第4章 ☆、四、殊途(中)

我翻出這幾件不算太舊的舊事攤開在霧霾中、路燈下,是為了鬧明白我是如何練就出一副同類雷達,得以從那群吵吵嚷嚷的人中一眼叼住小河,将他隐瞞的身份從僞飾的外殼下剝出來的。

回想的同時腳下步子也沒斷,只是被拖慢了幾分,從酒吧回我住處的路程才剛過一半。

這回我沒住地下室,而是在一套單元房裏租了間十幾平米的卧室,和另外兩個租客共用廚房客廳洗手間。

其實在北京那會兒也不是從頭至尾都難麽落魄,以至于要窩在間牆皮上經年的灰厚得透不出原來的色兒,偏偏又能把隔壁的聲響漏得分外清楚的地下室裏。

紙殼兒是為了老家的還在上學弟妹,才縮衣節食、四處擠地下室住,把自己個兒折騰得像個紙片人。而我不過是懶怠挪動,打從我離開家往酒吧打工那會兒就住在那,在劉啓那駐唱之後,雖然手頭上沒那麽緊巴了,可想想我一天撕下一頁的老式日歷一樣單調貧乏的生活習性,換不換地兒便也沒多大區別了。

其實但凡我轉轉腦子,就能明白,小河也和我一樣——他全然沒必要在劉啓那裏當服務生。

他沒有家人,也不欠外債,甚至還有一筆讓人眼紅一把的遺産,即便願意勤工儉學,也大可以像尋常大學生一樣去快餐店,幹嘛要選一個與他的脾性格格不入的地方呢?

起先小河并不提常談及我們的關系,也很少對我提什麽要求,唯一執着的事就是在排練結束的時候去練習室找我,讓我多留一會,唱兩首歌給他。

我也沒心思深究他是不是真如先前所說的那樣認為我的聲音好聽。

如果一定要深究我察覺出他變化的時間點,那大約就是在他暑假快過完的時候,……

“中秋節也不回家?”今年中秋過得早,離他開學還有将近一個星期,我隐約記得他家好像不遠。

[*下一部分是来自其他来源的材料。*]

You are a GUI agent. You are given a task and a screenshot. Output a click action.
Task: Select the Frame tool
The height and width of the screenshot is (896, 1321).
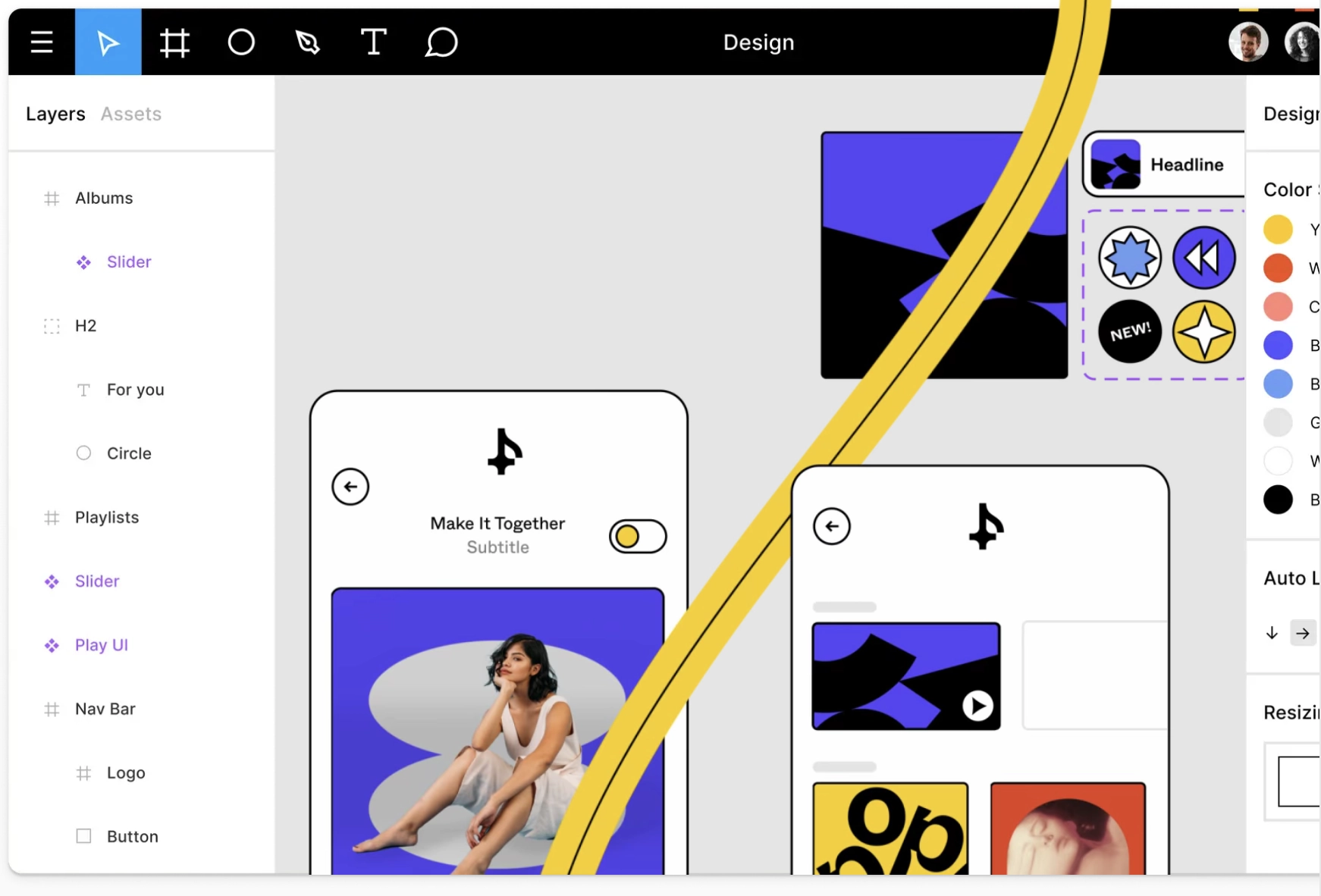tap(174, 42)
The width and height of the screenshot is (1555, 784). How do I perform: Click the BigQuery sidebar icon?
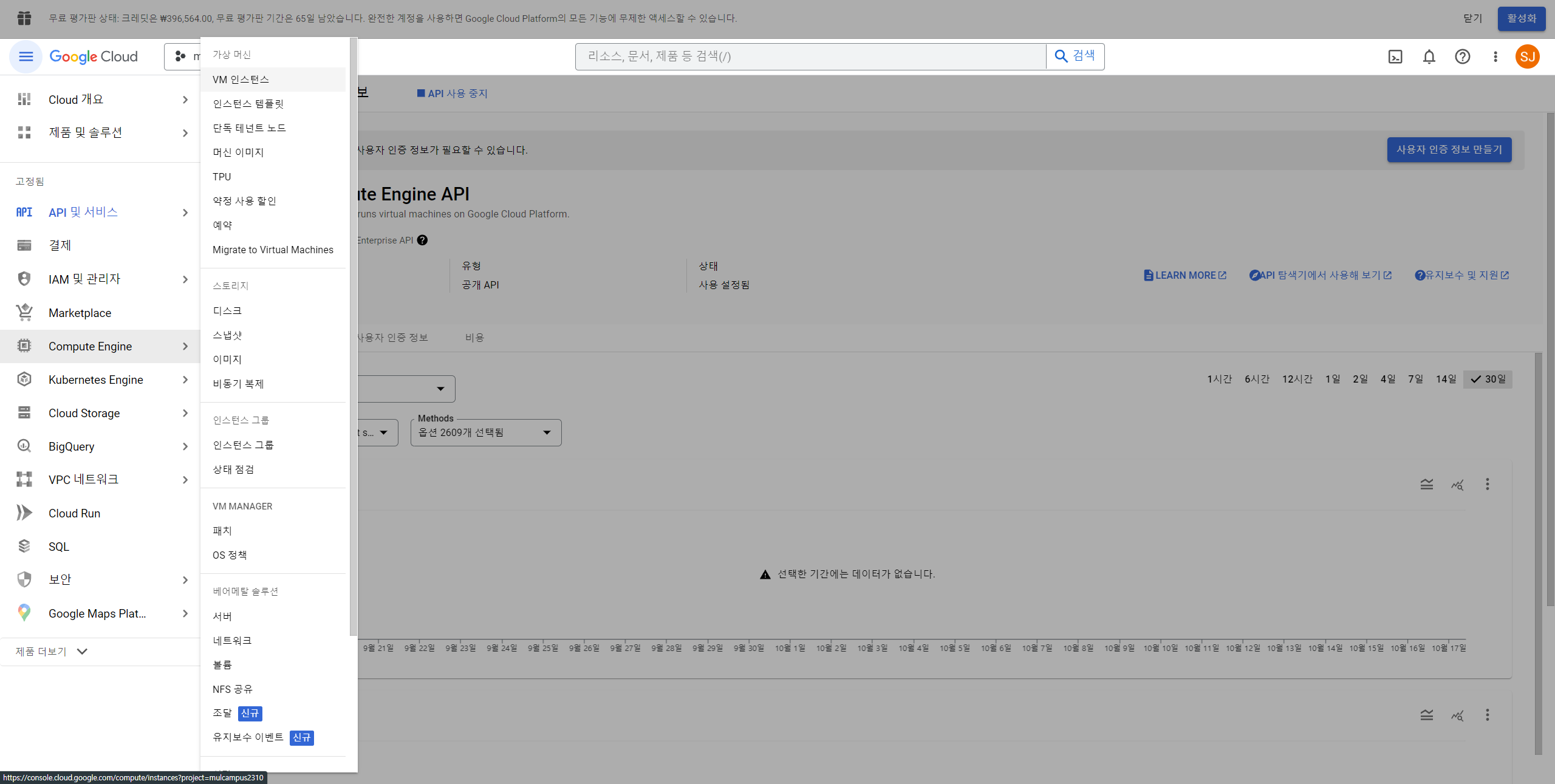click(x=24, y=446)
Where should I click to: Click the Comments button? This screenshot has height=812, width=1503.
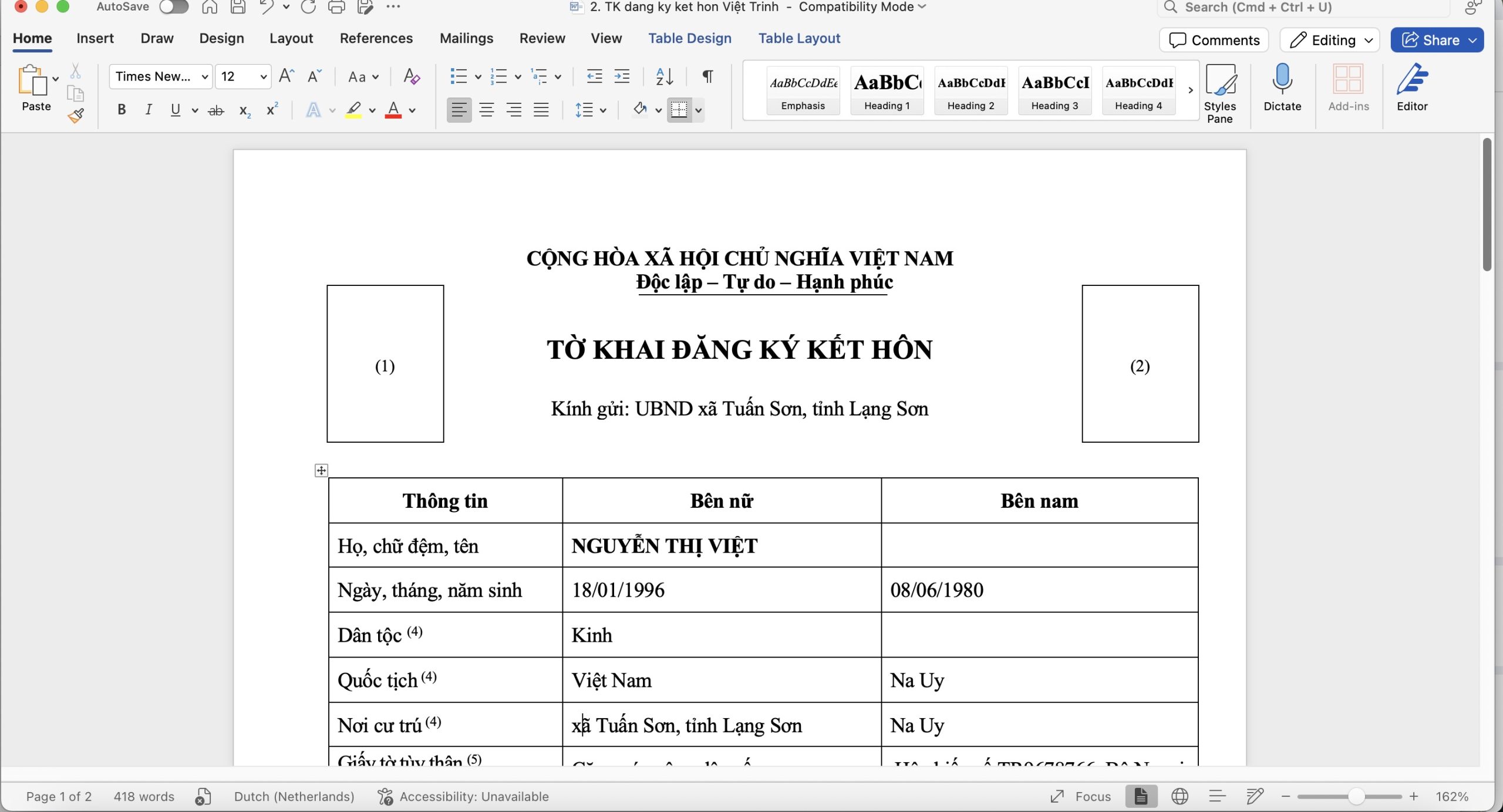1214,40
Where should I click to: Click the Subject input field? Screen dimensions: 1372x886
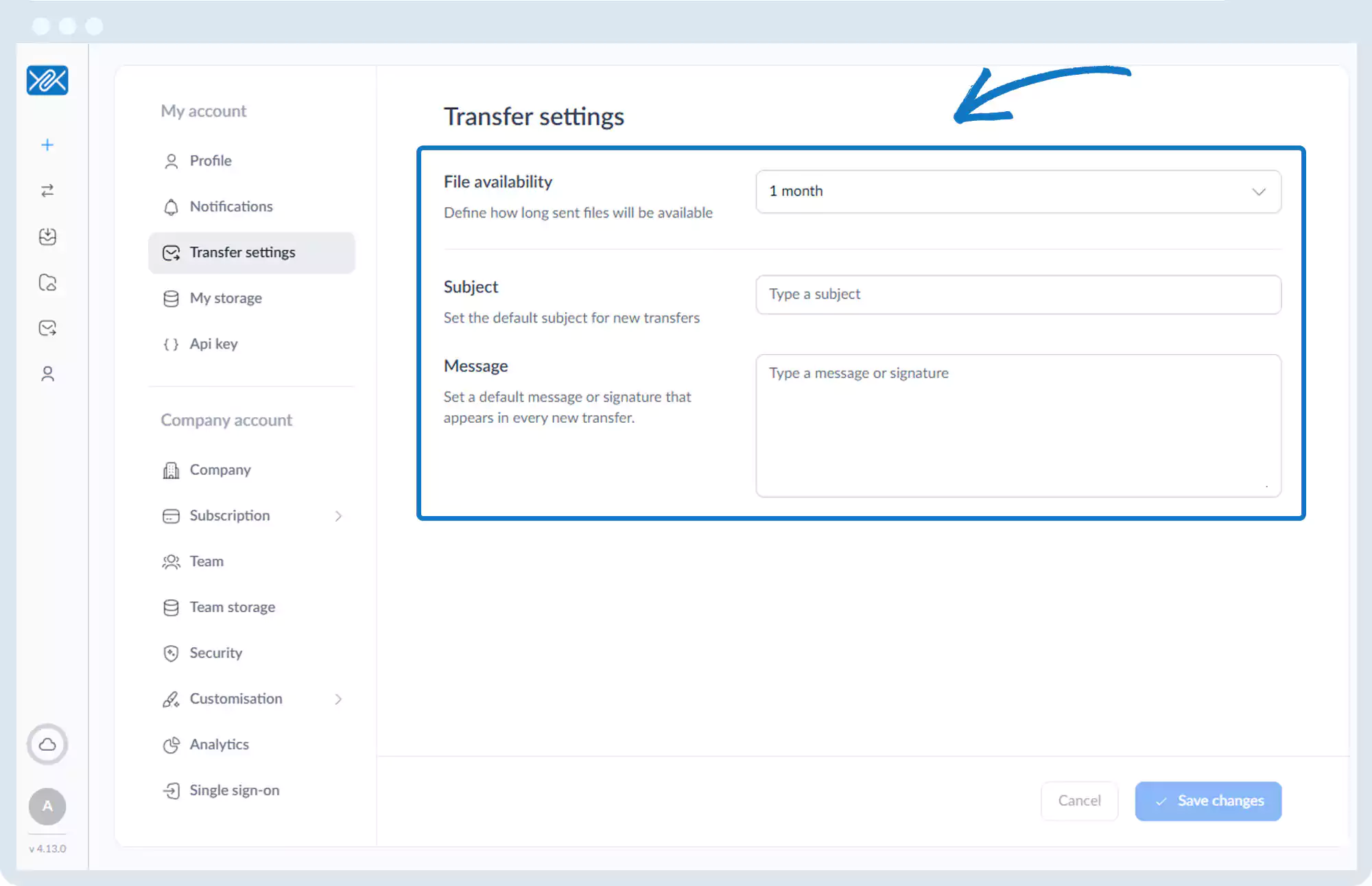1018,294
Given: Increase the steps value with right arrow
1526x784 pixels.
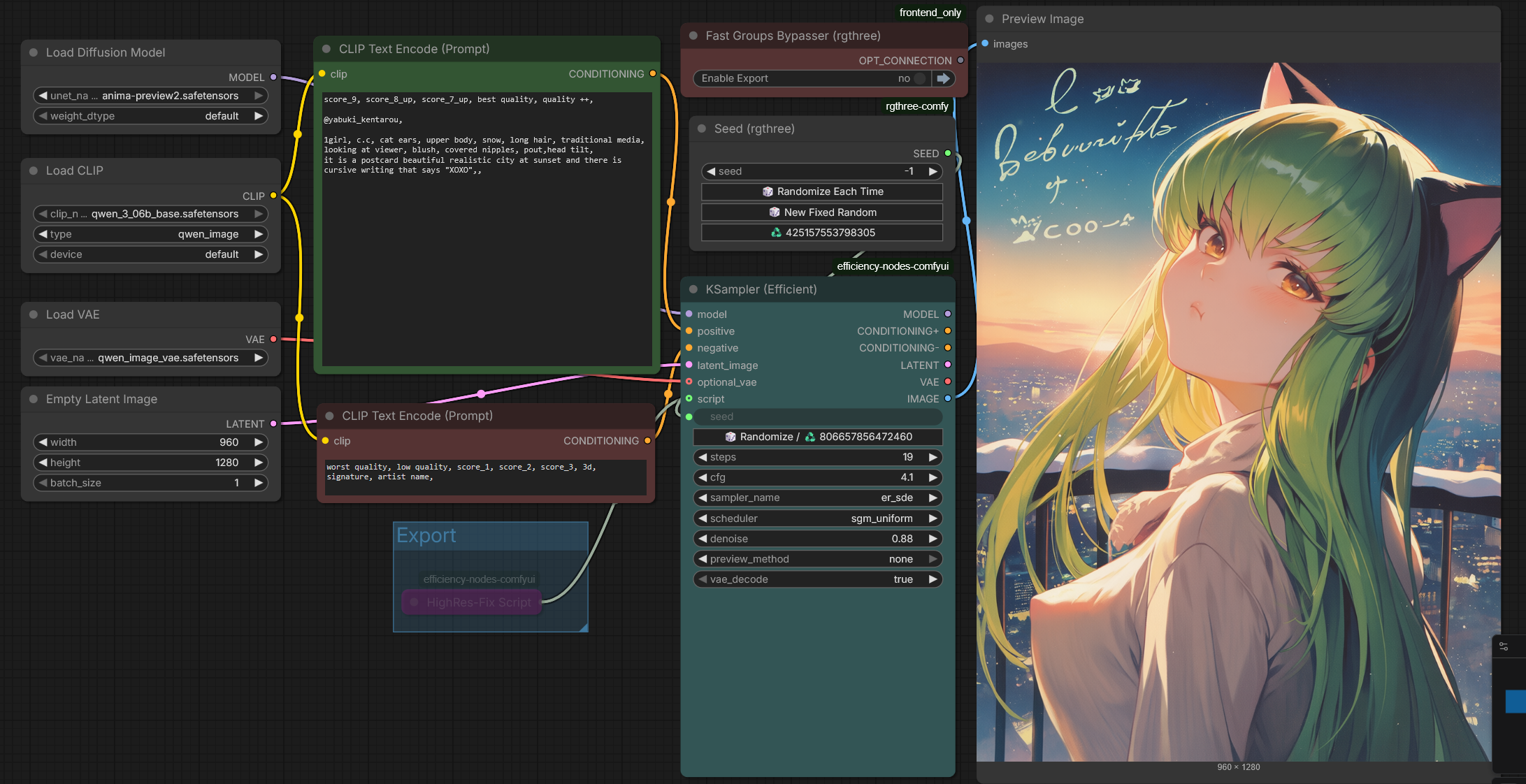Looking at the screenshot, I should [933, 457].
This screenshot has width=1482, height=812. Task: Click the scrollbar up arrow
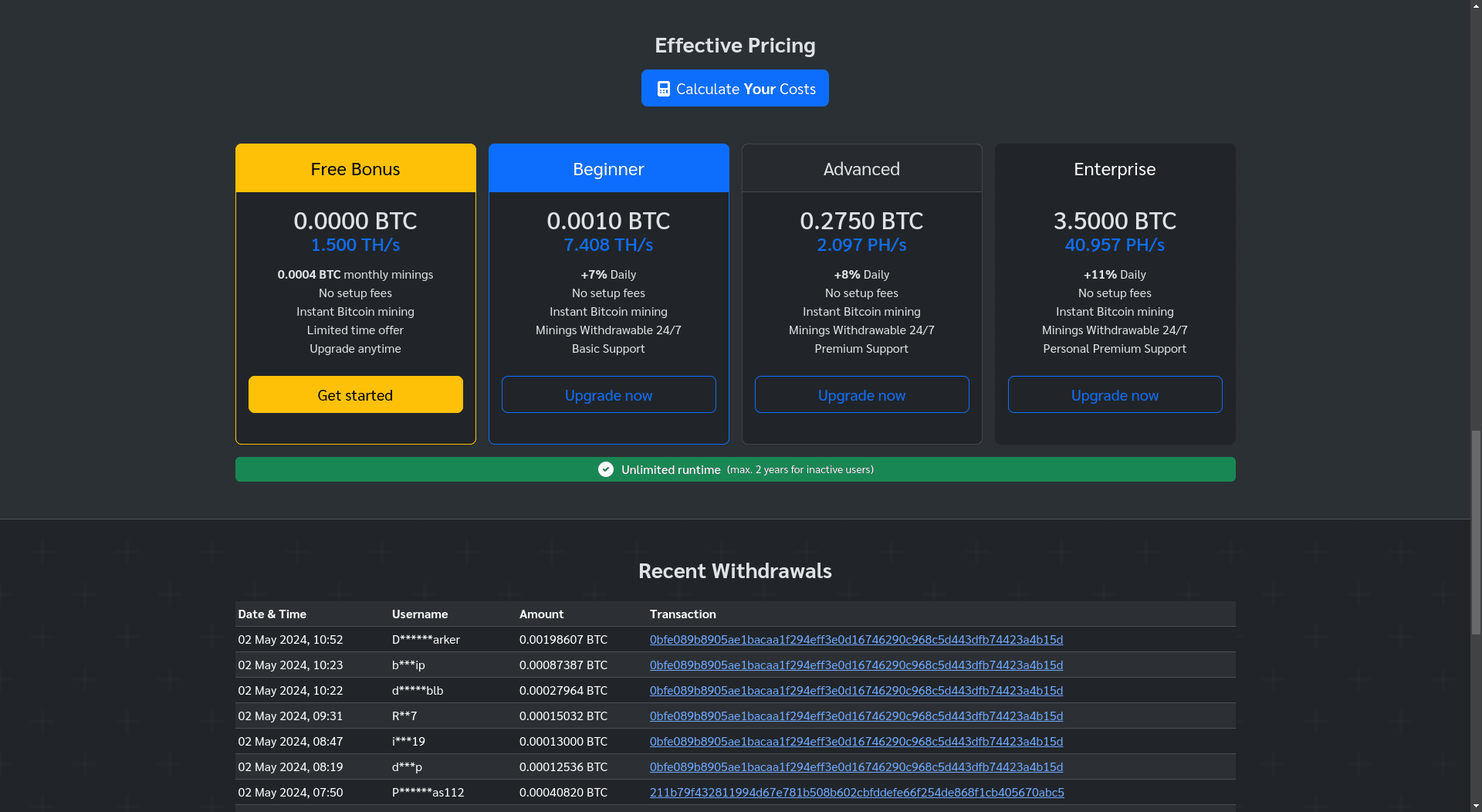click(x=1475, y=5)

“不用回,我沒有家人了。”他手中的雜志翻過一頁,給這句話加上幾聲模糊的尾音。

我聯想到他出來打工的境況,随口猜測,“出櫃被趕出家門了啊?”

聞言,他沉默片晌,再開口聲調像先前一樣平穩清朗,他說:“不是,我沒有機會向他們出櫃了。”

盡管說得不夠明晰,但話裏的意思我還是能領會的。

我後悔開頭提起這個話題了,但之所以如此的原因卻更加難以啓齒,不僅是後悔提及可能讓他的傷心事,更是因為不敢和他有表層之上的了解,不論是我對他的,還是他對我的。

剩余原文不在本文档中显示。